A ja... sadze ze to taki typ faceta ze byc moze dla niego to juz jest zwiazek - nie wiem.
ja
znowu jestem taka, moze dziwna, dziecinna, nie wiem...nazywajcie to jak
chcecie, że dopoki facet np. nie przedstawi mnie jako swoja dziewczyne,
albo nie porozmawia ze mna np. ze traktuje mnie jak swoja dziewczynę,
albo że chciałby żebysmy byli parą, to ja nie czuje go jako faceta
swojego. a jesli takie słowa padną, zmieniam całkowicie do niego
stosunek, czuje sie wtedy jak jego dziewczyna, zachowuje, jestem pewna
ze sie nie wyglupie jak mu napisze ze tesknie za nim albo coś. Po porstu
musi nastąpić "sformalizowanie" zwiazku. nie wiem, zawsze tak mialam...
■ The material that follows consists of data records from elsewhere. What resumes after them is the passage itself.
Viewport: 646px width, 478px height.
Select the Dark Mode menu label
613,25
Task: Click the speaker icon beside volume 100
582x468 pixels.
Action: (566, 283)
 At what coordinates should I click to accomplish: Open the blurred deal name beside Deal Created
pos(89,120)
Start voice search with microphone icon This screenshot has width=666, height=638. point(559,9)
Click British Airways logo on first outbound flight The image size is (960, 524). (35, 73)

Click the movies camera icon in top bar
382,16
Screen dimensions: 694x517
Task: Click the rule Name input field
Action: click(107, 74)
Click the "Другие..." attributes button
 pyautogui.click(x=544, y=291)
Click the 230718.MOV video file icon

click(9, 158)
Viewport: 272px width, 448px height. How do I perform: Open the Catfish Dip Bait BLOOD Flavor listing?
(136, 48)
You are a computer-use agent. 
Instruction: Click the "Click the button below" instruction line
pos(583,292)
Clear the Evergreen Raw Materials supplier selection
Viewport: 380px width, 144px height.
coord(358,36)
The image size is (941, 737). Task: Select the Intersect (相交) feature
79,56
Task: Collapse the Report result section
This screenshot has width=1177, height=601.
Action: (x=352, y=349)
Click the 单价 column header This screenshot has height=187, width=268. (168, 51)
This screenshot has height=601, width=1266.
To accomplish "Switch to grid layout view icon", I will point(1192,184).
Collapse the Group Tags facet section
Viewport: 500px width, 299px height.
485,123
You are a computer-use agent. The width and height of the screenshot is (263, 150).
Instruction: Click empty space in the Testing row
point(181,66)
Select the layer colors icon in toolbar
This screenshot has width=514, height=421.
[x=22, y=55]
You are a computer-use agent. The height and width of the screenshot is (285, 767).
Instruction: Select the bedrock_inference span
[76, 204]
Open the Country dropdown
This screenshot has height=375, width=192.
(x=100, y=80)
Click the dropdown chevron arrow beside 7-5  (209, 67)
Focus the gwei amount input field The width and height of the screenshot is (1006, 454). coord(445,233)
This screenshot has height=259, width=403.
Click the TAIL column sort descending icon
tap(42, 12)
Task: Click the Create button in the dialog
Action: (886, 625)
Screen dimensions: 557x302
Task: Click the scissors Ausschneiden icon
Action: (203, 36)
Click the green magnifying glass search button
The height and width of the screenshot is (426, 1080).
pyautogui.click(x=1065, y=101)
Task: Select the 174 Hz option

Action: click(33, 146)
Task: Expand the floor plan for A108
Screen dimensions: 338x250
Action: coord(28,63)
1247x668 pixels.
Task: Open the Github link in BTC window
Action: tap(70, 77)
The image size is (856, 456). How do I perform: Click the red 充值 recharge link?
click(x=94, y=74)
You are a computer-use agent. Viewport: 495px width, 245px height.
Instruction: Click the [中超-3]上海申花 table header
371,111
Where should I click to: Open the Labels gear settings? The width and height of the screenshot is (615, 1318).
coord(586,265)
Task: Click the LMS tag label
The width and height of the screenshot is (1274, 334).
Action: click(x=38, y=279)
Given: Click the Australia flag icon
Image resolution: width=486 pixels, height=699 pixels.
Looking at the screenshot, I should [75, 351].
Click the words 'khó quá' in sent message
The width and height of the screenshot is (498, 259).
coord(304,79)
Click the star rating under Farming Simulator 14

I teraz pytanie i moj problem...
zastanawiam
się czy nie nie porozmawiąc z nim na ten temat? tymbardziej ze za
tydzien wyjezdzam na studia, i nie oszukujmy sie - nie chce go
skrzywidzic i spotykac sie z kim innym tylko dlatego bo nie wiem na czym
stoje.
mysle żeby mu powiedzieć coś w tym stylu
1. "jak Ty to
widzisz, to nasze spotykanie się, czy traktujemy się na stopie
koleżeńskiej czy to idzie w inną stronę, bo wiesz, niedługo wyjezdzam i
nie wiem jak to odbierać."
czy
2. "co odpowiedziałbyś gdyby ktoś Cię zapytał w jakiej relacji, na jakim etapie jesteśmy?"
- Dołączył: 2011-08-28
- Miasto: Berlin
- Liczba postów: 4286
22 września 2011, 21:07
pocałuj go..moze to go ruszy w tematy "zwiazku"
spiesz sie:)
- Dołączył: 2011-08-22
- Miasto: Warszawa
- Liczba postów: 132
22 września 2011, 21:13
wolałabym gdyby to on mnie pocałował :)
- Dołączył: 2011-08-22
- Miasto: Warszawa
- Liczba postów: 132
22 września 2011, 21:14
włąsnie chciałabym to wszystko przyspieszyc..
- Dołączył: 2011-07-10
- Miasto: Lubliniec
- Liczba postów: 218
22 września 2011, 21:16
Ja natomiast faktycznie uważam,że powinnaś z nim porozmawiać spokojnie się spotkać w przyjemny miejscu i spytać ta druga twoja odpowiedź jest dobra ;) Spytaj grzecznie a się dowiesz i po prostu zacznie się rozwijać ;]
22 września 2011, 21:22
Pogadaj z nim. Nie marnuj czasu, bo ja byłam w takiej samej sytuacji i czuję, że przez to, że nic nie zrobiłam, straciłam człowieka, na którym mi zależało.
- Dołączył: 2007-07-10
- Miasto: Katowice
- Liczba postów: 758
22 września 2011, 21:24
ja bym też porozmawiała. mnie strasznie wkurzało, jak mój drogi mąż, mówił wszystkim, że jestem koleżanką...
- Dołączył: 2011-02-17
- Miasto: Mc
- Liczba postów: 2245
22 września 2011, 21:35
pogadaj z nim : )
wersja numer 1 : ) hehehhe
- Dołączył: 2011-08-22
- Miasto: Warszawa
- Liczba postów: 132
22 września 2011, 21:36
faceci są prości więc nie wiem czy odpowie mi na pyt nr 2 tak jakbym chciała usłyszeć. To trochę niebezpieczne, bo w sumie nie wiem jak zareaguje.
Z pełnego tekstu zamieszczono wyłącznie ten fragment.